Former Oregon Gov. Ted Kulongoski is leading a new initiative drive that would ask voters to reduce some public employee retirement benefits to help reduce the costs of the financially troubled pension system.  

Kulongoski, a Democrat, and former Republican state Sen. Chris Telfer of Bend are the chief sponsors of a pair of initiatives filed with the Oregon secretary of state on Thursday.  

Tim Nesbitt, a former Kulongoski aide and one-time labor leader, said he received a grant from the Oregon Business Council to mount the initiative effort. 

Nesbitt said he hopes the measures spur the Legislature to take action on pension costs. But he said he is also working to assemble a broad coalition that could take the issue to the 2020 ballot.  

“We want to make sure that legislators and public service advocates – and the public – understand that there are reasonable solutions,” said Nesbitt, a former president of the Oregon AFL-CIO.  

Nesbitt said his group is looking at different wording and could draft additional versions. But essentially, the proposals focus on asking state, local and school employees in Oregon to contribute to shoring up the pension system.  

This would happen by diverting all or some of the benefits that now flow into a 401k-type of savings plan that supplements their regular pensions.  

The Oregon Public Employee Retirement System now faces an unfunded liability of more than $25 billion, forcing big increases in costs for schools and other public employers. Legislators are looking at a variety of tax plans to provide more funding for schools – but have faced pressure to reduce those rising PERS costs.  

Public employee unions have been fighting hard against benefit reductions that they say unfairly target public employees, particularly younger ones who already do not get the same benefits that flow to workers who have been on the job since before 2004.  

Aruna Masih, a Portland lawyer representing the PERS Coalition of Unions, testified last week at the Legislature against Kulongoski’s approach.
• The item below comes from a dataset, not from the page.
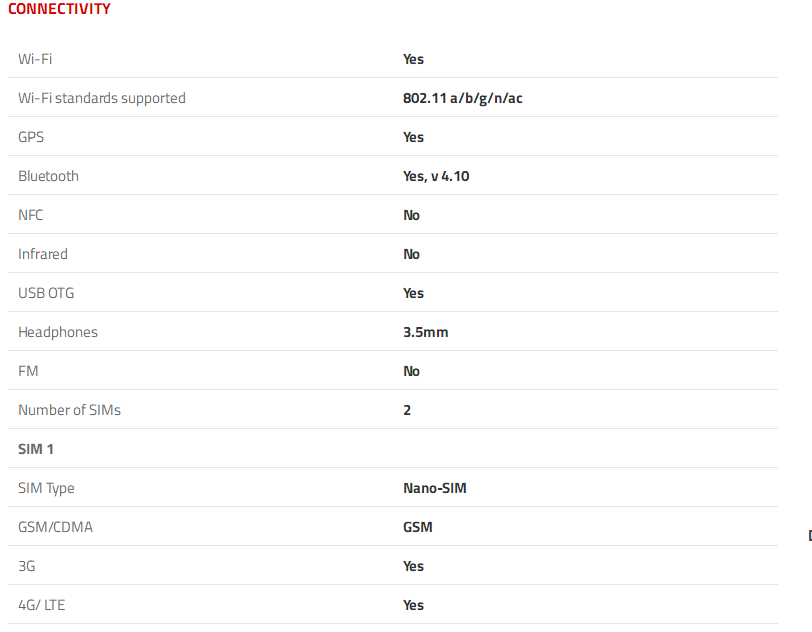812x632 pixels.
Task: Select the 802.11 a/b/g/n/ac value
Action: (x=462, y=98)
She questioned whether his proposals would pass legal muster and actually produce the intended savings. She said the “public responsibility to properly fund schools and public safety” should not be used “as an excuse for why PERS benefits ‘must’ be cut.”

Oregon Business & Industry called the initiatives “an important step forward in the statewide conversation on how we should finally address the pressing PERS problem.”
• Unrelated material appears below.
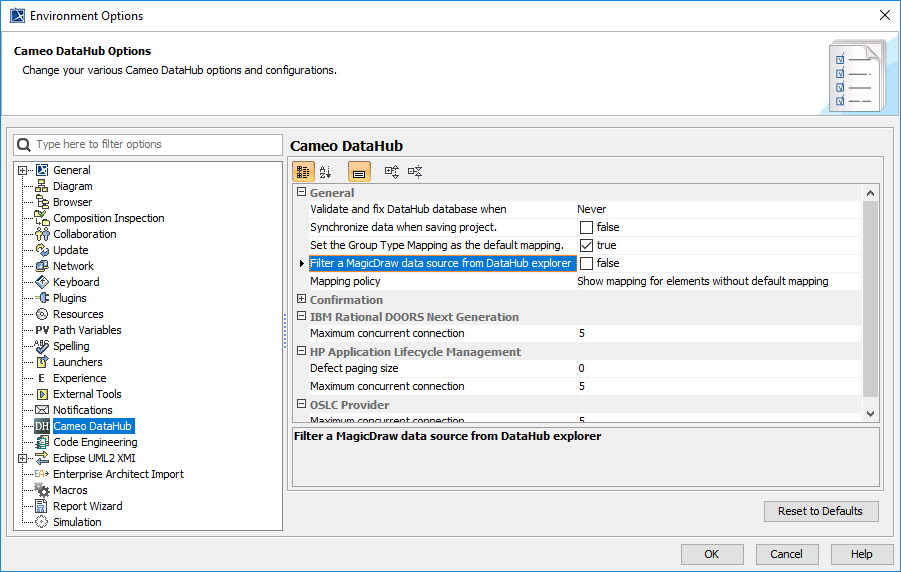Click the filter options search field
The width and height of the screenshot is (901, 572).
156,145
As governor, Kulongoski led action in the 2003 Legislature to revamp the pension system. Some of the changes were blocked by the Oregon Supreme Court, but the law was changed to provide a lower level of benefits for new workers.  

“I believe the unsustainability of the Public Employees Retirement System is a critical issue and the time to change it is now,” Kulongoski said in a statement.

“I and other colleagues are offering necessary and responsible changes to PERS, and our proposals are fair to the taxpayers and to the PERS beneficiaries.”